The answer, now taking shape on Portugal’s Alentejo coast near Melides, is a private residential domain spread across 12.5 hectares of cork-oak forest. Rather than a row of near-identical villas, Apaulinha comprises eight newly designed houses plus one original farmhouse, each set on more than a hectare of land and each architecturally distinct. The practice behind it, Policronica Studio, working with Julien Labrousse and Ambre Babzoe Marazzi, avoided the template approach altogether: no two houses share the same footprint, orientation or materials palette, though all draw on the same vocabulary of stone, timber, natural light and cross-ventilation between indoors and out.

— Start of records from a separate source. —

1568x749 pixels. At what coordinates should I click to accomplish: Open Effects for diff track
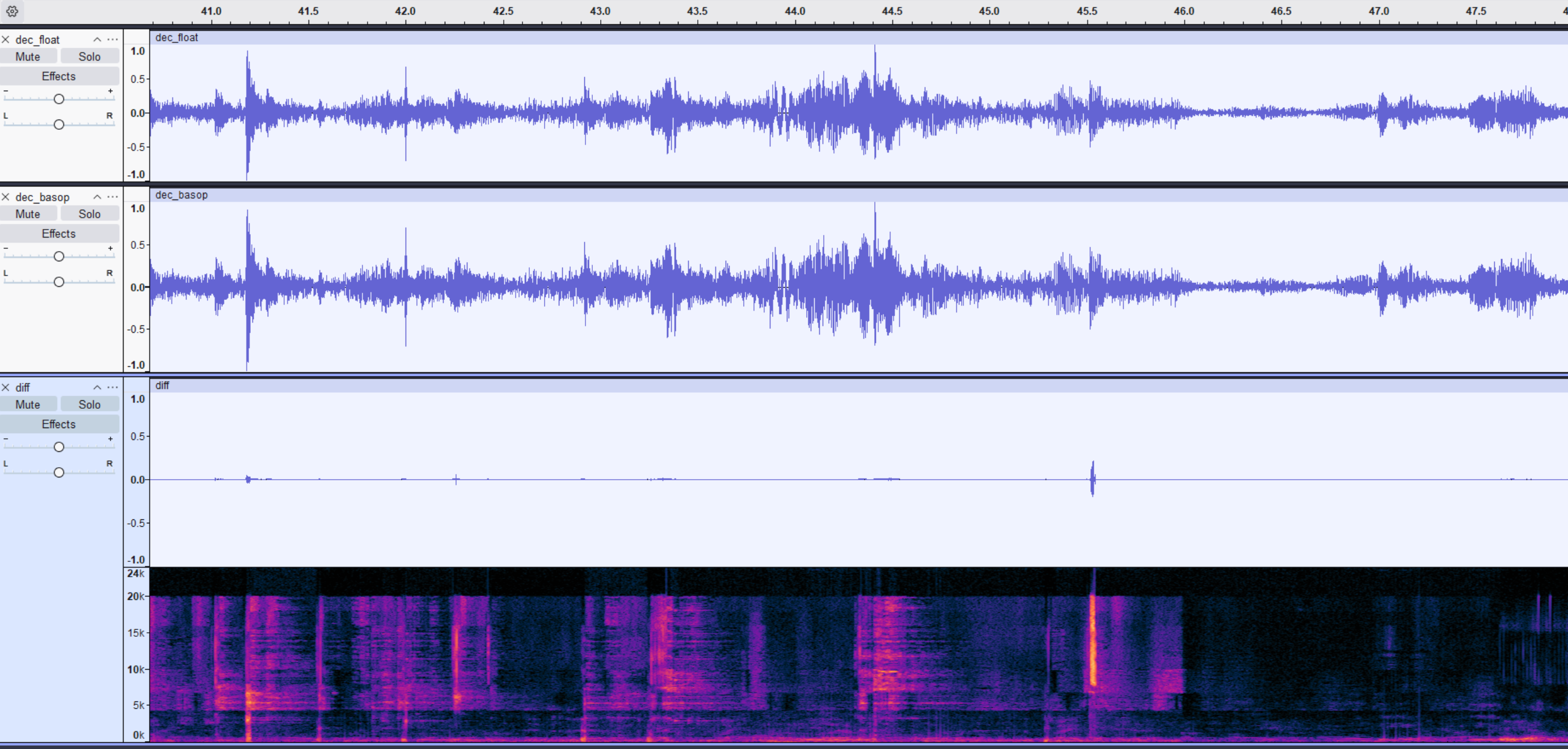[x=59, y=424]
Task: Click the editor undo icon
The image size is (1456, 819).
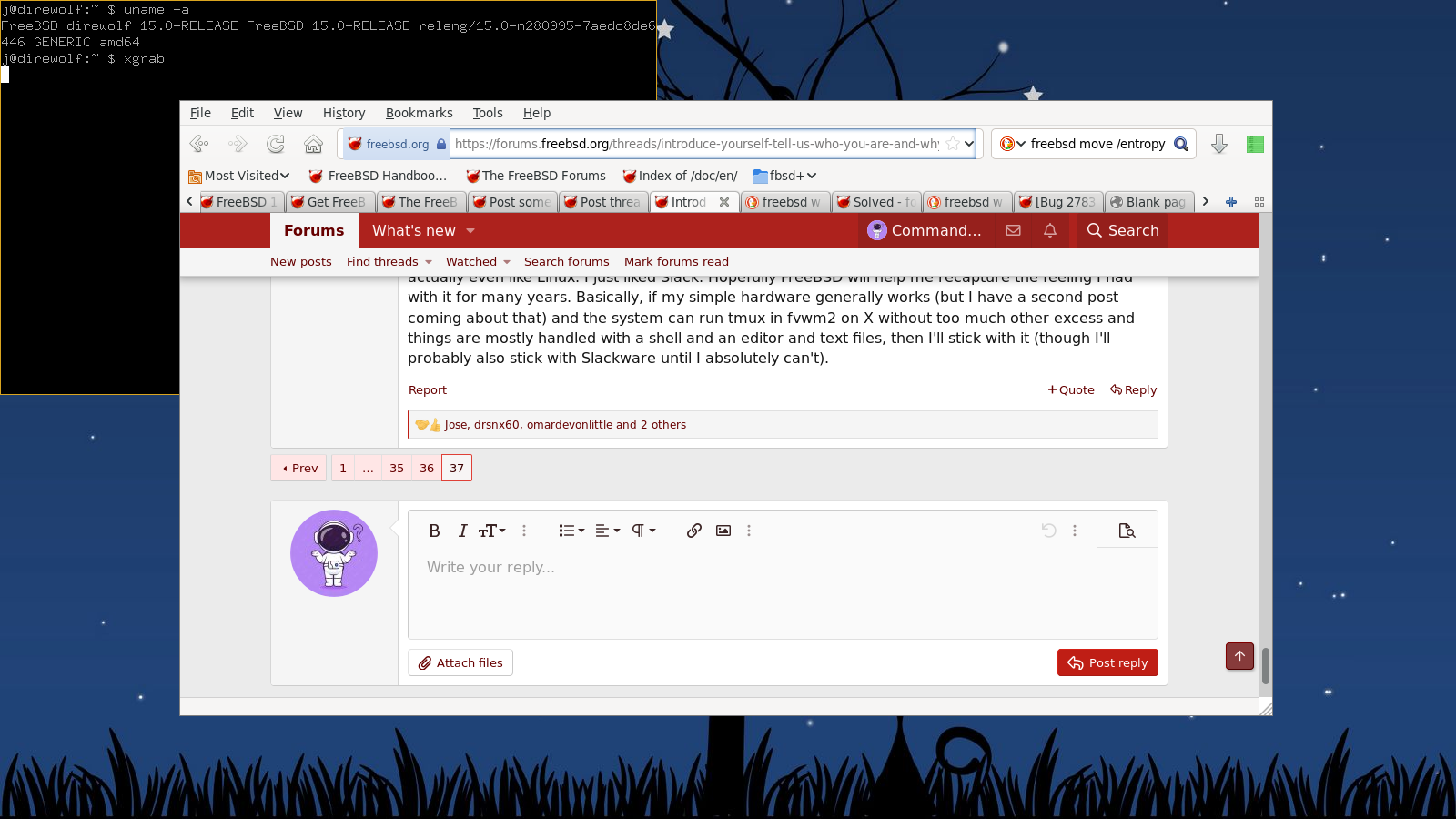Action: tap(1048, 531)

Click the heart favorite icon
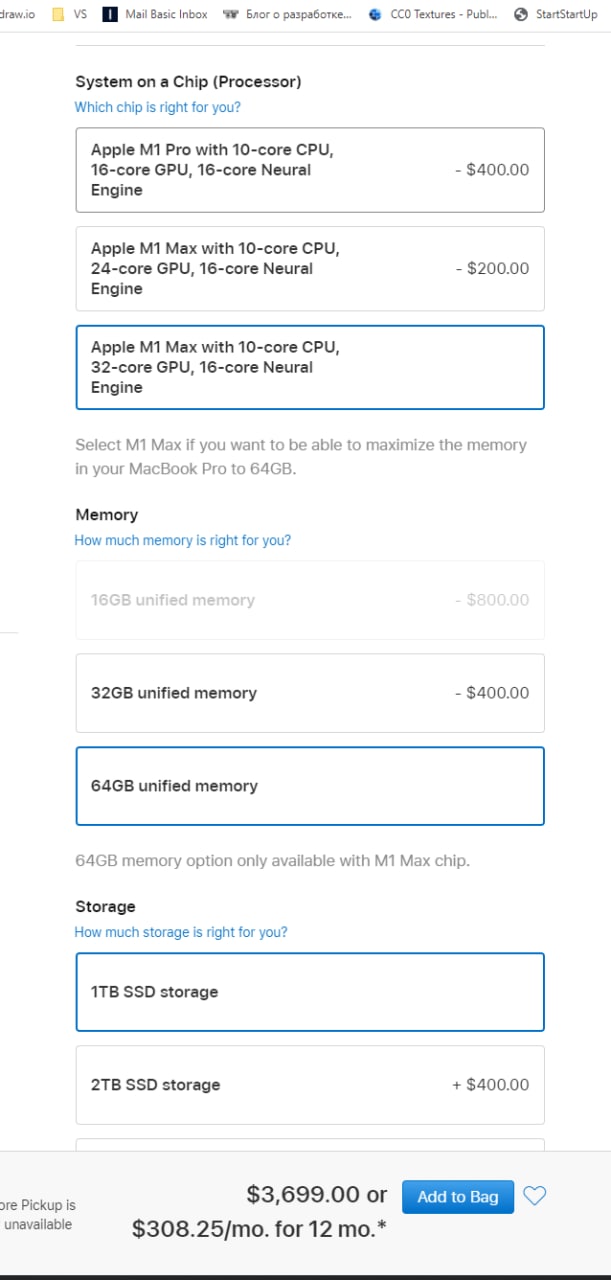[x=535, y=1196]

Inside, the brief was for houses that feel calm rather than showy: deep overhangs for shade, openings framed toward a specific view or courtyard rather than a generic wall of glass, and a restrained material palette that ages well in a coastal climate. It is a quieter kind of architecture than the glass-box villas that often define modern in property listings.

For anyone weighing up a second home abroad, the interesting part isn’t the architecture alone, it’s what happens between the houses. Apaulinha’s shared spaces are deliberately modest and spread out rather than concentrated in one big clubhouse: a central lake for swimming and gathering, a thermal room pairing a timber sauna with a cold plunge, a low-key movement room in place of a conventional gym, a court, a children’s studio, and a partly buried night room and bar known as The Shelter. The idea is to make encounters between neighbours possible without making community compulsory; privacy remains the starting point of each house.

That balance matters for buyers who like the idea of a second home but not the upkeep. Apaulinha is run as what its developers describe as between home and hotel: a dedicated team handles rentals, housekeeping, storage and arrival preparation, so an owner’s week at the house doesn’t start with jobs. It’s a model more second-home buyers are asking for, as the idea of a static holiday house gives way to a flexible base that can also earn its keep when the family isn’t there.

Location is doing a lot of the work, too. Melides sits inland from the Alentejo’s Atlantic coastline, in the same stretch of countryside as Comporta and Grandola, an area known for cork oak forests, quiet beaches and a slower pace than the Algarve further south. Lisbon is around 70 minutes away by car, which keeps the location realistic for owners who want a proper change of pace without a full day of travel to get there.

Construction on Apaulinha is scheduled to begin in October 2026, with completion targeted for 2028. A limited pre-launch release of three of the nine residences is available now by reservation, ahead of the wider release. The project is developed by Apaulinha – Elegant Horizon Lda, backed by Groupe Deleuze, a French holding company with two decades of experience in residential development, hospitality and architecture across France, Portugal and Spain.

For UK buyers used to thinking of a second home as either a French gite or a Spanish apartment block, Apaulinha is a reminder that Portugal’s Alentejo coast is quietly building an alternative: fewer houses, more land around each one, and a shared landscape designed to do some of the work a hotel normally would.